- Occupations: CEO, entrepreneur, author
- Known for: PureMatter
- Notable work: There Is No B2B or B2C: It's Human to Human #H2H, Shareology: How Sharing is Powering the Human Economy

= Bryan Kramer =

American businessman

Bryan Jeffrey Kramer is an American businessman, author, and publish speaker. He is the co-founder and CEO of the social media marketing agency PureMatter and the author of two books.

==Career==
Kramer started his advertising career in San Jose at a boutique advertising firm named Carter Waxman's Advertising and PR. He worked for SK Consulting as a management consultant.

=== PureMatter ===
Kramer founded PureMatter in 2001. Kramer, with his team, developed what he called "The Shareability Quotient". It attempts to make "shareability" calculable by stating that the likelihood of a share ≥ perceived reputation of content or source.
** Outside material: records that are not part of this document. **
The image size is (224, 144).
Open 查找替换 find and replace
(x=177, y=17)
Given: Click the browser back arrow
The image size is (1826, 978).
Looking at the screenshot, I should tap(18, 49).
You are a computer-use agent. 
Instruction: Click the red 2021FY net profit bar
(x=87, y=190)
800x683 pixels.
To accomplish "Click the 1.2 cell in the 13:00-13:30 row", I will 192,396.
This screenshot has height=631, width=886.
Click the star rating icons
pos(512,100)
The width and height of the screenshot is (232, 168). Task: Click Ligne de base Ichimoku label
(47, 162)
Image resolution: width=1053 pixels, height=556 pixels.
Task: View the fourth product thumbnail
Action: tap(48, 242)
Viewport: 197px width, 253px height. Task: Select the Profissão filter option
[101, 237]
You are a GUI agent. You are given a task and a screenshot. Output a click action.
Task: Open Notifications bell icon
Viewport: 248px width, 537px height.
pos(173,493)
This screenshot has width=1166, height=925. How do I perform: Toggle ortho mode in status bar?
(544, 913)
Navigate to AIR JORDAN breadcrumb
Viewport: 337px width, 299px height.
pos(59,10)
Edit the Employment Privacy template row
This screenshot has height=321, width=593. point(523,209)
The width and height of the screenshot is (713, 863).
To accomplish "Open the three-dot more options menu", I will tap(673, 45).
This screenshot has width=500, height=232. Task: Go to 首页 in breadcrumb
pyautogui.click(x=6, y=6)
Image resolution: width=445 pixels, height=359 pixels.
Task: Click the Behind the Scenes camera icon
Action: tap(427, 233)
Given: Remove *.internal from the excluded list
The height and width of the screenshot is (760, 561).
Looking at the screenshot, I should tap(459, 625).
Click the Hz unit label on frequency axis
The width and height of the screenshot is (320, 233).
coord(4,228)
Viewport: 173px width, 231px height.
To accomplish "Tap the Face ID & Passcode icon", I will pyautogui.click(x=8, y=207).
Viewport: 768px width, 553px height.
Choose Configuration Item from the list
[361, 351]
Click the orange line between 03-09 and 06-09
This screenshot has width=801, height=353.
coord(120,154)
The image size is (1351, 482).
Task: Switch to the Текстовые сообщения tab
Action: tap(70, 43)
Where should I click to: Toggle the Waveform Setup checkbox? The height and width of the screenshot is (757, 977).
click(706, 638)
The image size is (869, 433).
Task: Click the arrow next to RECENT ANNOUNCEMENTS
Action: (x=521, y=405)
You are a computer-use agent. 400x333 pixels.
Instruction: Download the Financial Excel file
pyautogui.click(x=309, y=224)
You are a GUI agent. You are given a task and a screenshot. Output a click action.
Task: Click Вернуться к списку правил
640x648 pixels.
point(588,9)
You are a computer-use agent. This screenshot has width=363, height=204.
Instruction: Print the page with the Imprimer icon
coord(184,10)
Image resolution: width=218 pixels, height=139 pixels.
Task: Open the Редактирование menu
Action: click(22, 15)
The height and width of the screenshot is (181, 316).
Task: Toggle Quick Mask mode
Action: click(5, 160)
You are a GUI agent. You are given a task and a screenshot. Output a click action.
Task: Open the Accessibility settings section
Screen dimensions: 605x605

He has been noted for his TED Talk titled "Why Sharing is Reimagining our Future."

In 2008, PureMatter was recognized by the Silicon Valley Business Journal as one of Silicon Valley's fastest-growing private companies. Kramer's area of expertise is social media marketing with a focus on human-to-human communication.

===Published Works===
Kramer has authored two books. His first book is There Is No B2B or B2C: It's Human to Human #H2H, which argues that modern marketing techniques need to be adjusted to cater to modern social media users. It argues that a simple message is the best way to stand out among other advertisers. Furthermore, the book argues the benefits of cultivating a personal brand over a business brand. Kramer asserts that "human-to-human" communications are more engaging to modern consumers than "business speak."

His other book, Shareology, How Sharing is Powering the Human Economy, examines the human nature of communication, studies how it evolved, suggests methods of communication, and attempts to predict future trends of sharing. During the process of writing this book, Kramer interviewed more than 250 professionals from different fields, including marketers, professors, and social media experts, about the concept of sharing.

Shareology was released in July 2014 by Morgan James Publishing. Around 15,000 copies were sold in its first month. The book has been translated into Chinese and Russian.